• _Your objective_: Please return every one of the rows below word for word, with no changes.

.....

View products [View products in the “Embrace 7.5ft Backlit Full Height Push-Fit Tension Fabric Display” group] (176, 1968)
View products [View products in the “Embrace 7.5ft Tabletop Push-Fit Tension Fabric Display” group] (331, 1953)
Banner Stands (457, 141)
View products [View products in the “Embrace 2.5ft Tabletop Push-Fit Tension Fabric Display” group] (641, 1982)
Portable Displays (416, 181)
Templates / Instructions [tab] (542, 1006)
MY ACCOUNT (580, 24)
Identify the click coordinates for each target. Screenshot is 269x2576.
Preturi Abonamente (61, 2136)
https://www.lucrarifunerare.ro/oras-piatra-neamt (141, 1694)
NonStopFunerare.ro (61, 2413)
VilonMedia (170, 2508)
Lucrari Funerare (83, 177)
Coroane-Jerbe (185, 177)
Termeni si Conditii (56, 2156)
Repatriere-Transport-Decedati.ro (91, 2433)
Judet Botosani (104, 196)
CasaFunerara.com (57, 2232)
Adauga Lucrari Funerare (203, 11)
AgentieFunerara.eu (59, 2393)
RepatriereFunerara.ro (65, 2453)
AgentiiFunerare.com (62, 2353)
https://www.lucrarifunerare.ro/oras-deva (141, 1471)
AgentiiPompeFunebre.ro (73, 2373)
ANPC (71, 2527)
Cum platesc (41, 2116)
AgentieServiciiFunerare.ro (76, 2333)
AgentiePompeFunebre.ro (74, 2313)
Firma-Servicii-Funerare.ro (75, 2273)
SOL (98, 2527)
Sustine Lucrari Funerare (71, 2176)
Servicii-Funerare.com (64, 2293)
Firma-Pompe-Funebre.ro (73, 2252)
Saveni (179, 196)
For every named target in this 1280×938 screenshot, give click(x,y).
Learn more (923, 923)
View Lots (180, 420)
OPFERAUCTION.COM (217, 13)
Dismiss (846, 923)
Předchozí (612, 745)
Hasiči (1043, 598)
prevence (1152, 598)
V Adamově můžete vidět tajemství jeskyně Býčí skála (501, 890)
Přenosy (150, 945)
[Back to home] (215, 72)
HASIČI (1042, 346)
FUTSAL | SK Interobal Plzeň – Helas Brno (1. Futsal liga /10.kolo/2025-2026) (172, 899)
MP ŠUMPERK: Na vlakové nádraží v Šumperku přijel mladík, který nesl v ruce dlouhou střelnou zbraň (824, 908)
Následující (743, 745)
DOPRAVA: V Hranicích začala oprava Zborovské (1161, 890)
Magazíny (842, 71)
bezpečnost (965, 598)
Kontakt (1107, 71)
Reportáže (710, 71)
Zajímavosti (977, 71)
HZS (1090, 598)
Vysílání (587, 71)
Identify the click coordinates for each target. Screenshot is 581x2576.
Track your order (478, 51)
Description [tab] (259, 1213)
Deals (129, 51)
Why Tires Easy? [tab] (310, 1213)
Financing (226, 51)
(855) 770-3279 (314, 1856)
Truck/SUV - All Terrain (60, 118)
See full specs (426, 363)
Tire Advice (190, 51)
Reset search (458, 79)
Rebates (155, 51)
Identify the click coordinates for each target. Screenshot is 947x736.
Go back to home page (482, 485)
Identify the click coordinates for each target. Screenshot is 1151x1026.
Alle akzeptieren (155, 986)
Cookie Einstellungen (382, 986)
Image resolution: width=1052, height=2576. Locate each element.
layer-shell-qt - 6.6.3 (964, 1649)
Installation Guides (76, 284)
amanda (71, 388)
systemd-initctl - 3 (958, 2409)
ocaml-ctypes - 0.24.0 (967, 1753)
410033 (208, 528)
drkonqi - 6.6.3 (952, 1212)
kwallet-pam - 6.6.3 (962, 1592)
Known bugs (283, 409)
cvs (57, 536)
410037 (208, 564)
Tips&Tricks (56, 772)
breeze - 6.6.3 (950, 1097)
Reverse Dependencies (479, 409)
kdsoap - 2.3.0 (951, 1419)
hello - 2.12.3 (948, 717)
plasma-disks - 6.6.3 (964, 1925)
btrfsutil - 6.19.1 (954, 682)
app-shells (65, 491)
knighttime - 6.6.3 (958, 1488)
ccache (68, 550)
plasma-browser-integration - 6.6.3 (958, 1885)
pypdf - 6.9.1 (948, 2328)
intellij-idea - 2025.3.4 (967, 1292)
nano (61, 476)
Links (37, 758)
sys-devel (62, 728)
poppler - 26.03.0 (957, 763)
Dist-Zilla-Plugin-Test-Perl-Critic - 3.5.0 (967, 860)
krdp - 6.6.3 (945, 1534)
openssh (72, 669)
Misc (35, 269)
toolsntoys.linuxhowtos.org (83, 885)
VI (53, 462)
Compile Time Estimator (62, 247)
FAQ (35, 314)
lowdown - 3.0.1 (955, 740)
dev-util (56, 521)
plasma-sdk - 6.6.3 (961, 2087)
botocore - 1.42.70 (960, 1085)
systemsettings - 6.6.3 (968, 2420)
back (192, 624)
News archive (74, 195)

.....

• _Response to the exercise_:
View products [View products in the “Embrace 7.5ft Backlit Full Height Push-Fit Tension Fabric Display” group] (176, 1968)
View products [View products in the “Embrace 7.5ft Tabletop Push-Fit Tension Fabric Display” group] (331, 1953)
Banner Stands (457, 141)
View products [View products in the “Embrace 2.5ft Tabletop Push-Fit Tension Fabric Display” group] (641, 1982)
Portable Displays (416, 181)
Templates / Instructions [tab] (542, 1006)
MY ACCOUNT (580, 24)
Identify the click coordinates for each target. Screenshot is 269x2576.
Preturi Abonamente (61, 2136)
https://www.lucrarifunerare.ro/oras-piatra-neamt (141, 1694)
NonStopFunerare.ro (61, 2413)
VilonMedia (170, 2508)
Lucrari Funerare (83, 177)
Coroane-Jerbe (185, 177)
Termeni si Conditii (56, 2156)
Repatriere-Transport-Decedati.ro (91, 2433)
Judet Botosani (104, 196)
CasaFunerara.com (57, 2232)
Adauga Lucrari Funerare (203, 11)
AgentieFunerara.eu (59, 2393)
RepatriereFunerara.ro (65, 2453)
AgentiiFunerare.com (62, 2353)
https://www.lucrarifunerare.ro/oras-deva (141, 1471)
AgentiiPompeFunebre.ro (73, 2373)
ANPC (71, 2527)
Cum platesc (41, 2116)
AgentieServiciiFunerare.ro (76, 2333)
AgentiePompeFunebre.ro (74, 2313)
Firma-Servicii-Funerare.ro (75, 2273)
SOL (98, 2527)
Sustine Lucrari Funerare (71, 2176)
Servicii-Funerare.com (64, 2293)
Firma-Pompe-Funebre.ro (73, 2252)
Saveni (179, 196)
For every named target in this 1280×938 screenshot, give click(x,y).
Learn more (923, 923)
View Lots (180, 420)
OPFERAUCTION.COM (217, 13)
Dismiss (846, 923)
Předchozí (612, 745)
Hasiči (1043, 598)
prevence (1152, 598)
V Adamově můžete vidět tajemství jeskyně Býčí skála (501, 890)
Přenosy (150, 945)
[Back to home] (215, 72)
HASIČI (1042, 346)
FUTSAL | SK Interobal Plzeň – Helas Brno (1. Futsal liga /10.kolo/2025-2026) (172, 899)
MP ŠUMPERK: Na vlakové nádraží v Šumperku přijel mladík, který nesl v ruce dlouhou střelnou zbraň (824, 908)
Následující (743, 745)
DOPRAVA: V Hranicích začala oprava Zborovské (1161, 890)
Magazíny (842, 71)
bezpečnost (965, 598)
Kontakt (1107, 71)
Reportáže (710, 71)
Zajímavosti (977, 71)
HZS (1090, 598)
Vysílání (587, 71)
Identify the click coordinates for each target. Screenshot is 581x2576.
Track your order (478, 51)
Description [tab] (259, 1213)
Deals (129, 51)
Why Tires Easy? [tab] (310, 1213)
Financing (226, 51)
(855) 770-3279 (314, 1856)
Truck/SUV - All Terrain (60, 118)
See full specs (426, 363)
Tire Advice (190, 51)
Reset search (458, 79)
Rebates (155, 51)
Identify the click coordinates for each target. Screenshot is 947x736.
Go back to home page (482, 485)
Identify the click coordinates for each target. Screenshot is 1151x1026.
Alle akzeptieren (155, 986)
Cookie Einstellungen (382, 986)
Image resolution: width=1052, height=2576. Locate each element.
layer-shell-qt - 6.6.3 (964, 1649)
Installation Guides (76, 284)
amanda (71, 388)
systemd-initctl - 3 (958, 2409)
ocaml-ctypes - 0.24.0 (967, 1753)
410033 (208, 528)
drkonqi - 6.6.3 (952, 1212)
kwallet-pam - 6.6.3 (962, 1592)
Known bugs (283, 409)
cvs (57, 536)
410037 (208, 564)
Tips&Tricks (56, 772)
breeze - 6.6.3 (950, 1097)
Reverse Dependencies (479, 409)
kdsoap - 2.3.0 (951, 1419)
hello - 2.12.3 (948, 717)
plasma-disks - 6.6.3 (964, 1925)
btrfsutil - 6.19.1 (954, 682)
app-shells (65, 491)
knighttime - 6.6.3 (958, 1488)
ccache (68, 550)
plasma-browser-integration - 6.6.3 (958, 1885)
pypdf - 6.9.1 (948, 2328)
intellij-idea - 2025.3.4 (967, 1292)
nano (61, 476)
Links (37, 758)
sys-devel (62, 728)
poppler - 26.03.0 (957, 763)
Dist-Zilla-Plugin-Test-Perl-Critic - 3.5.0 (967, 860)
krdp - 6.6.3 (945, 1534)
openssh (72, 669)
Misc (35, 269)
toolsntoys.linuxhowtos.org (83, 885)
VI (53, 462)
Compile Time Estimator (62, 247)
FAQ (35, 314)
lowdown - 3.0.1 (955, 740)
dev-util (56, 521)
plasma-sdk - 6.6.3 (961, 2087)
botocore - 1.42.70 (960, 1085)
systemsettings - 6.6.3 (968, 2420)
back (192, 624)
News archive (74, 195)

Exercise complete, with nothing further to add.